API calls for OpenMonarch currently depend on HTTP requests to Replicate, which hosts the model on their own website. This adds an extra layer of complexity for the user, as they need to generate an API key and are limited in the number of requests they can make.
On the long run, model also needs to be continually trained, as it currently struggles with more abstract images or identifying details in images where the subject matters (e.g., celebrities in newspapers, explanatory diagrams, etc.)
Currently, OpenMonarch only detects images with a src attribute. This leaves out images that are presented through a div, iframe, etc. There should be a greater scope in terms of targeted images.
Images with any format other than .png, .jpg, or .gif are also ignored (due to Replicate limitations). If the model is moved locally, there should be some way to convert as many image formats as possible to those understood by the model.

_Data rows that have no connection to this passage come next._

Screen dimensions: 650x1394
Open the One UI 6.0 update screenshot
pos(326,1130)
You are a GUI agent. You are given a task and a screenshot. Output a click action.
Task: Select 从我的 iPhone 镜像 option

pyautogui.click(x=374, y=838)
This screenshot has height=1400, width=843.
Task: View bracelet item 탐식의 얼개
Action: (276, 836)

Currently, content-script provides generated image descriptions as an alert to the user (which is semi-accessible to screen readers). However, it should also add the description as alt text for the image, as that will reduce the number of calls to the API needed and streamline the captioning process.
On the long run, descriptions could also be cached, so that images which have been described before don't need to go through the same process again.
["<all_tabs>"] statement in match area for content-script delays review in Chrome Web Store and creates security vulnerabilities. activeTab can be used in conjunction with scripting to inject content scripts whenever a command is called.